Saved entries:
*** Begin section ***
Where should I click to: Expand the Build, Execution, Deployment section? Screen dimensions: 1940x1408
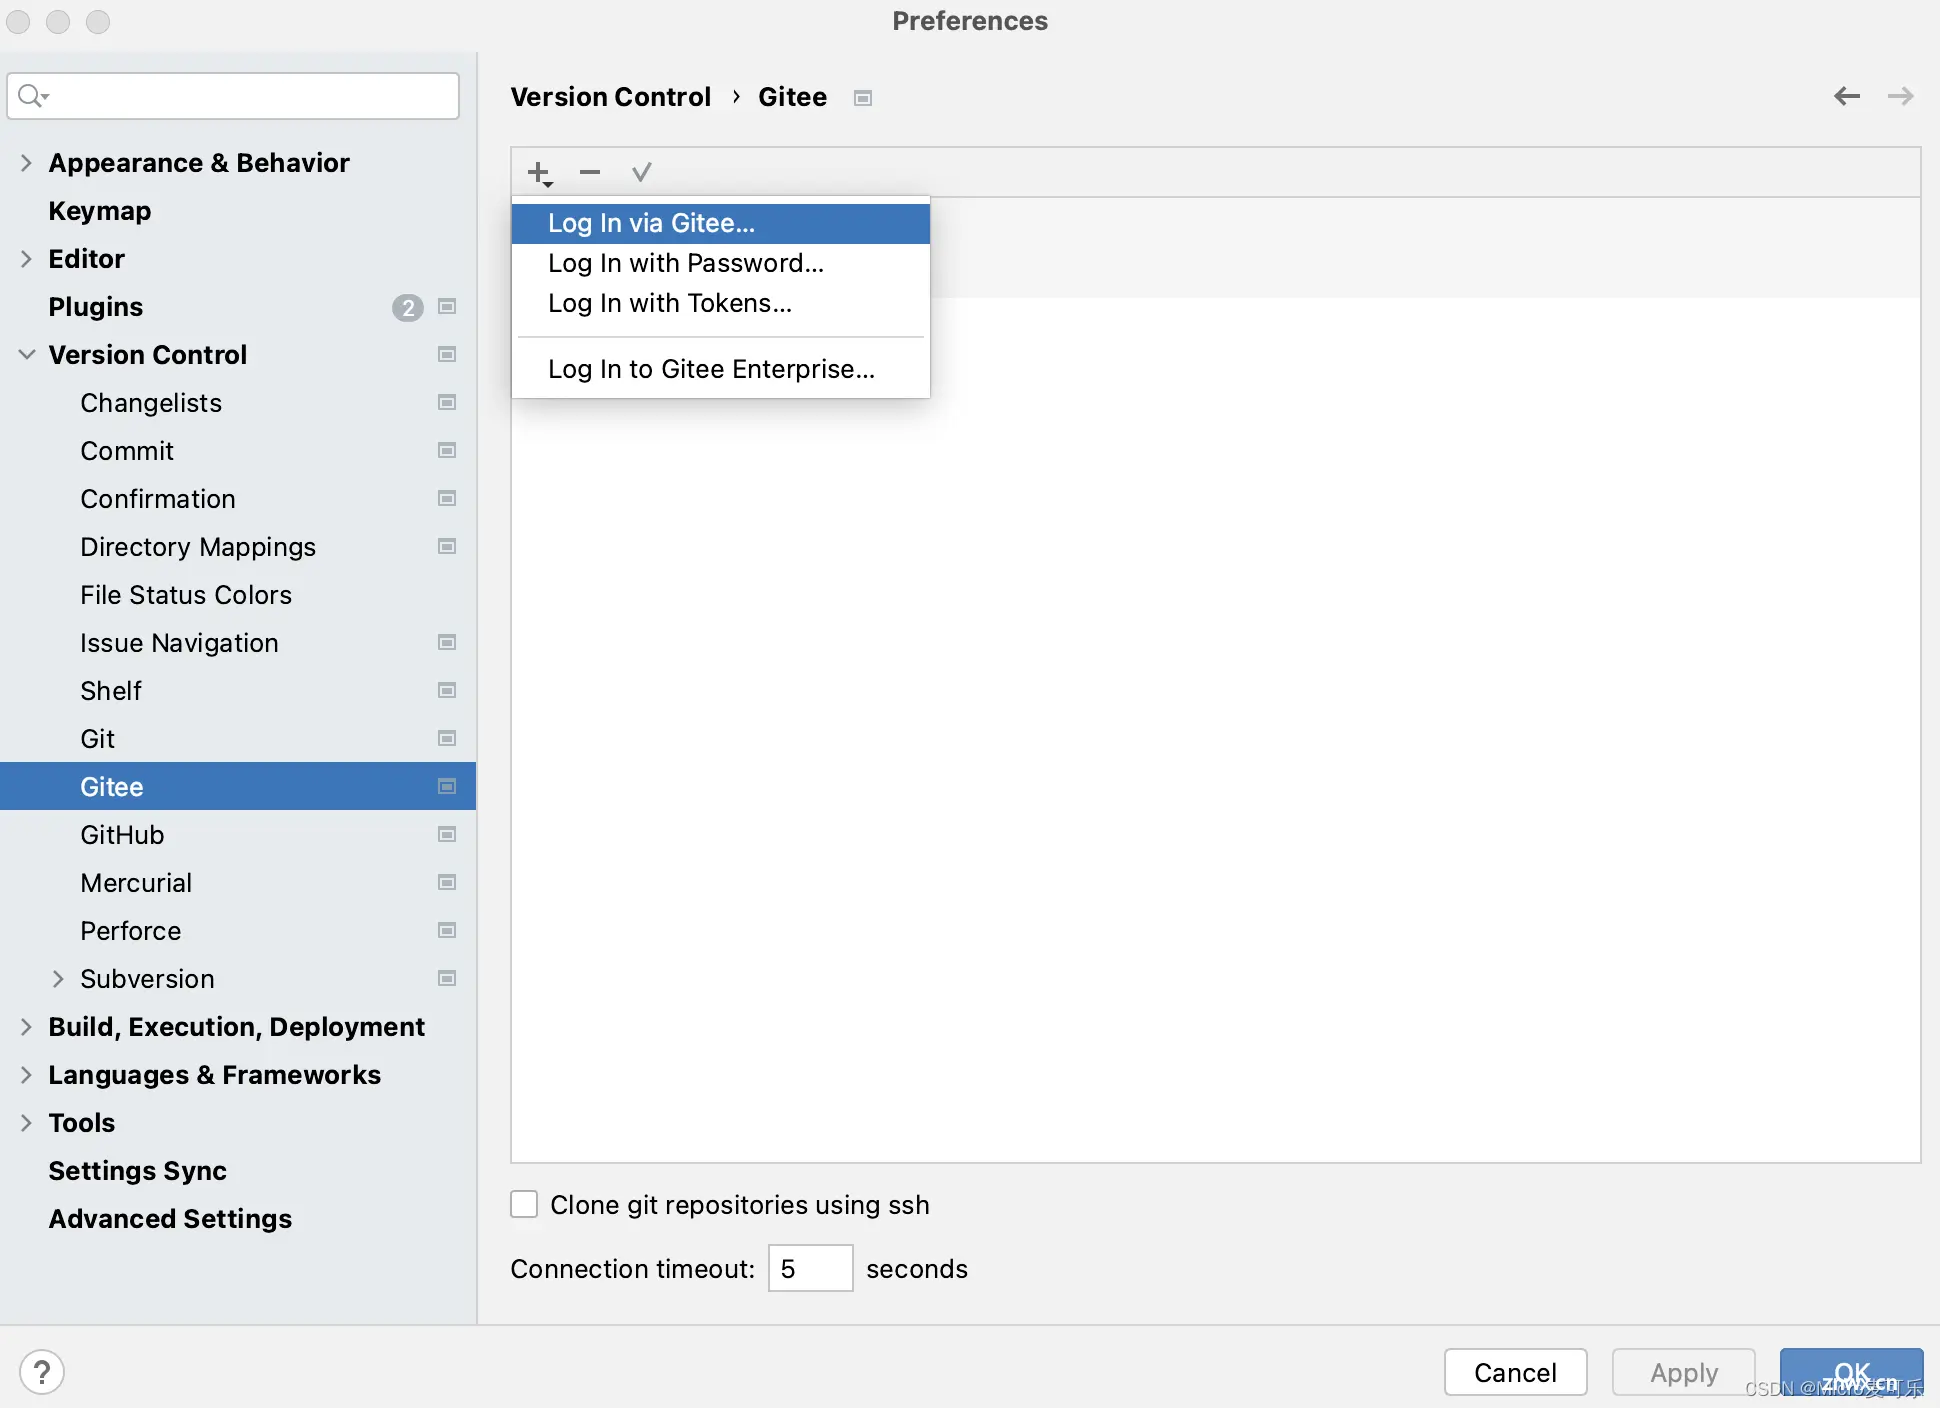click(x=27, y=1026)
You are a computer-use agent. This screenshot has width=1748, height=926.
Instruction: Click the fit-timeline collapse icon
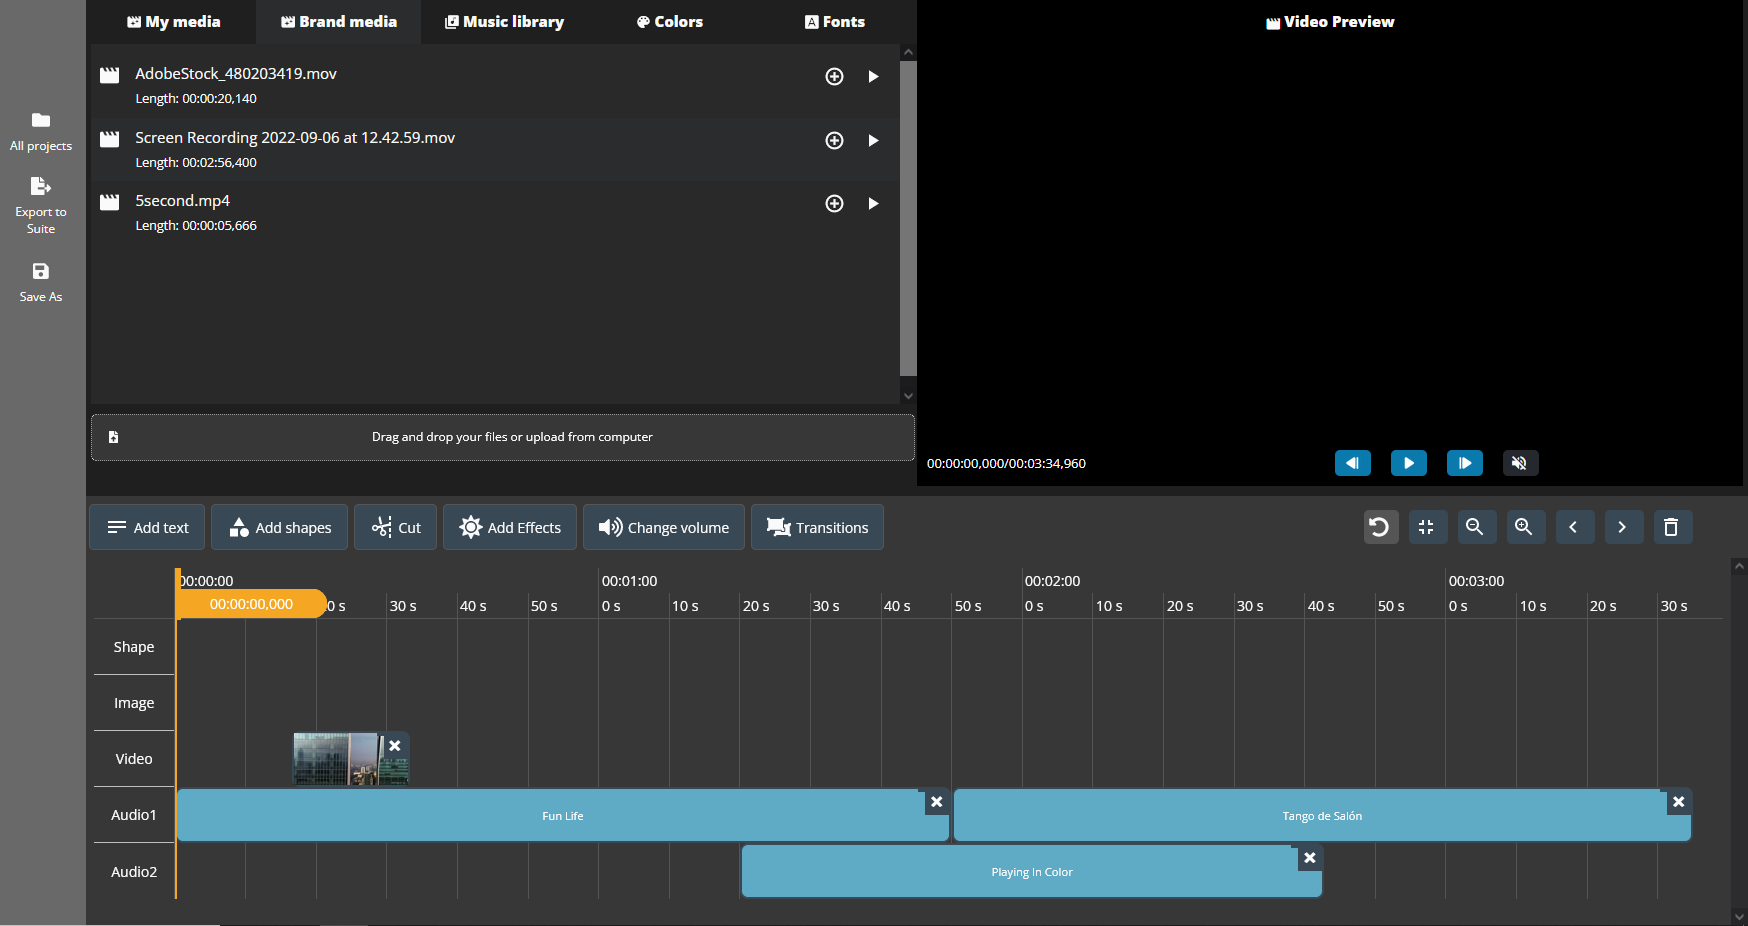tap(1427, 527)
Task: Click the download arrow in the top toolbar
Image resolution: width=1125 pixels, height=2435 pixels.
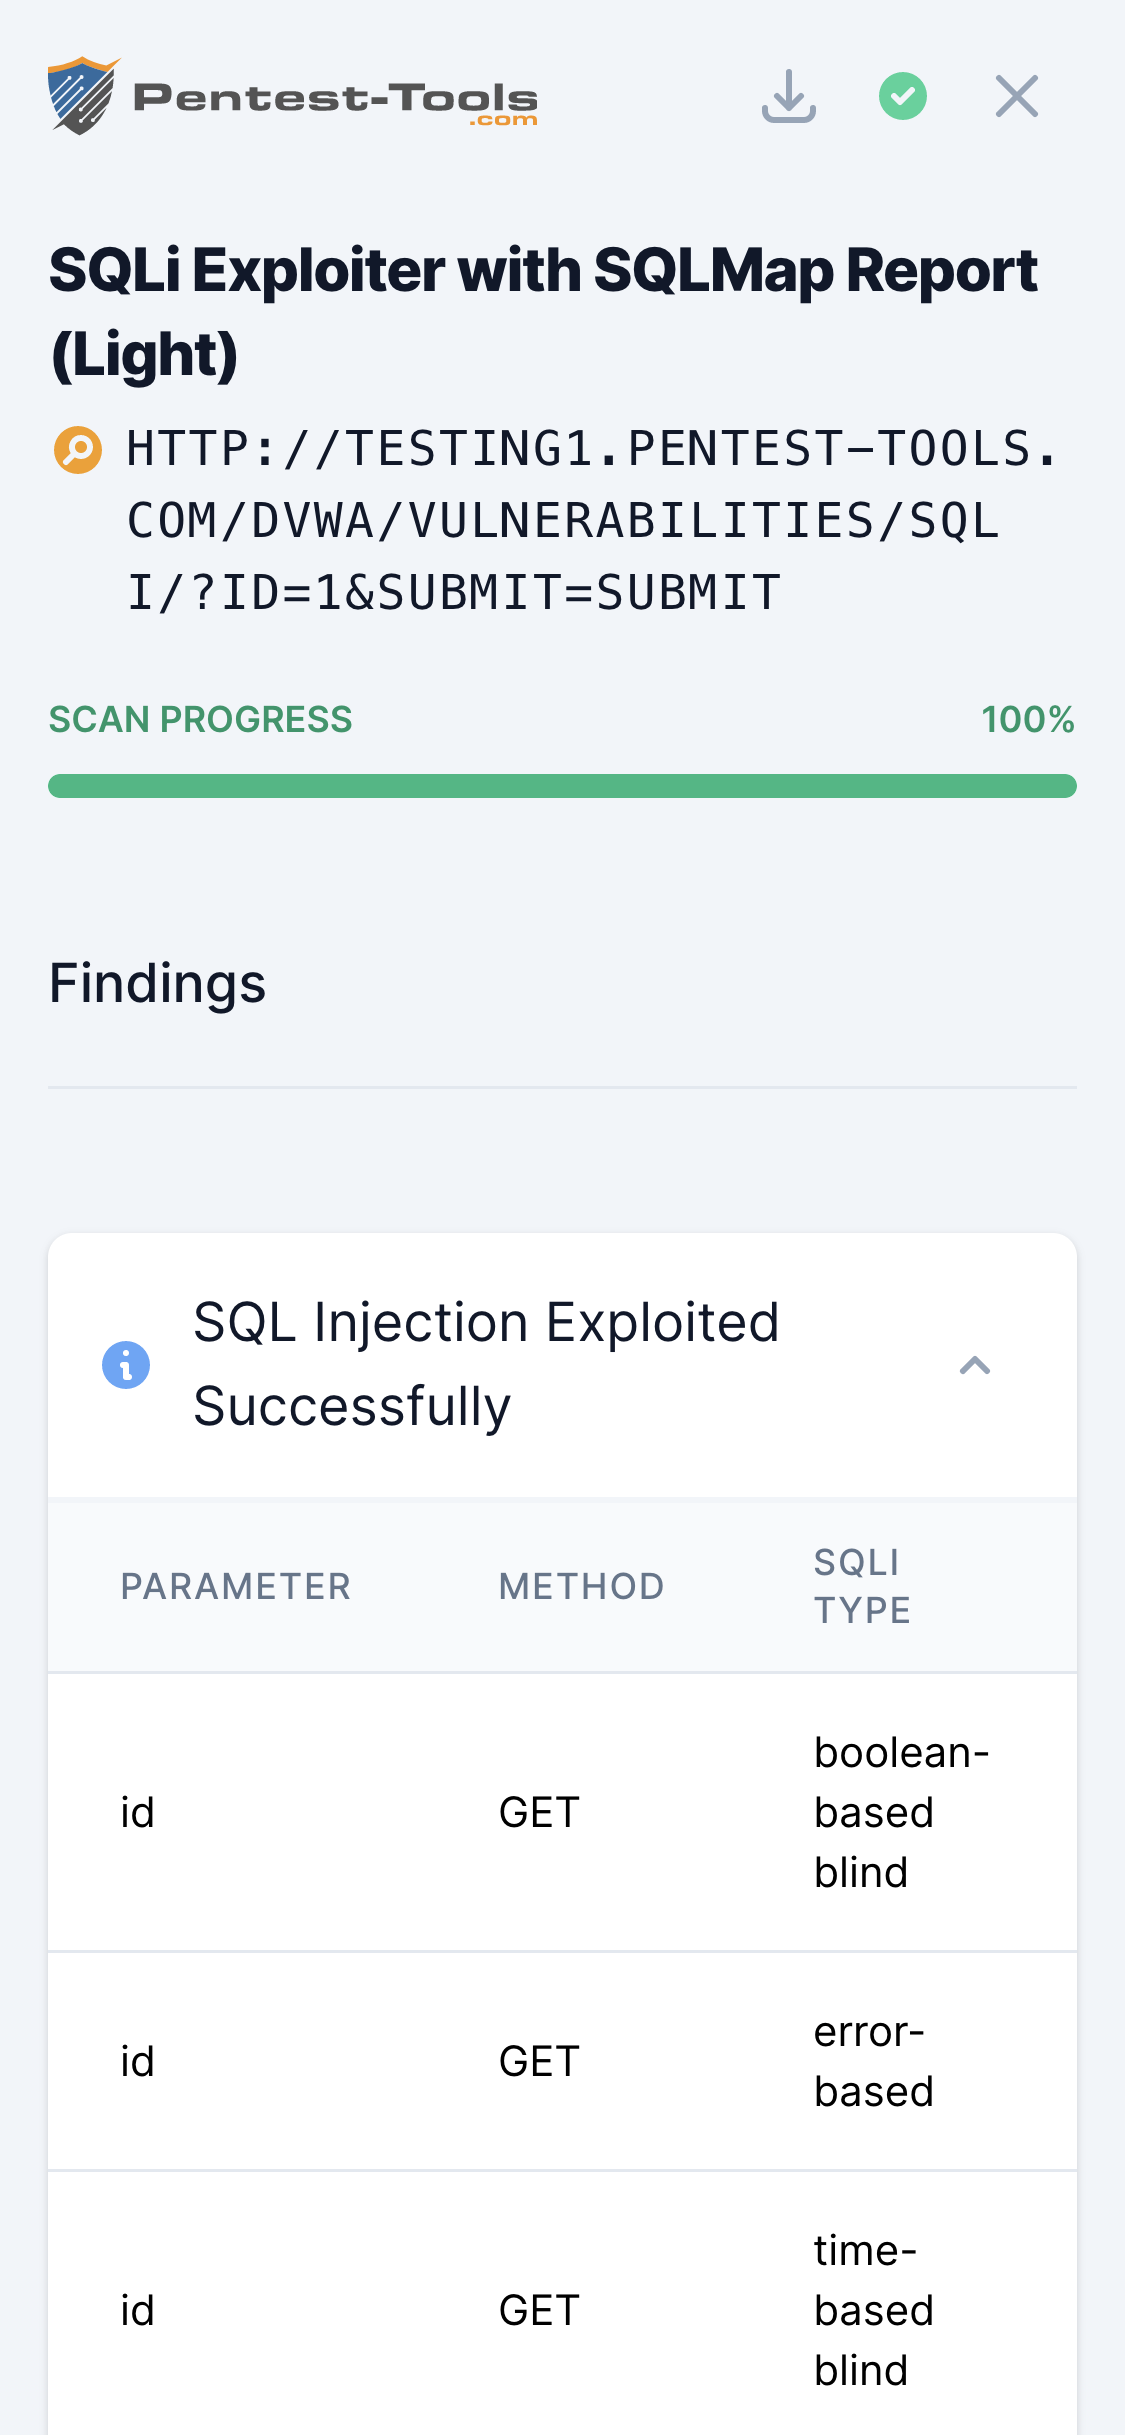Action: 788,94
*** End section ***
> About this task
The response should be the lines from the one containing "Instruction: Click the" through the final line of the records, reproduced exactly and with every picture left out.

> Exercise answer
Instruction: Click the fit-timeline collapse icon
tap(1427, 527)
Task: Click the download arrow in the top toolbar
Image resolution: width=1125 pixels, height=2435 pixels.
Action: 788,94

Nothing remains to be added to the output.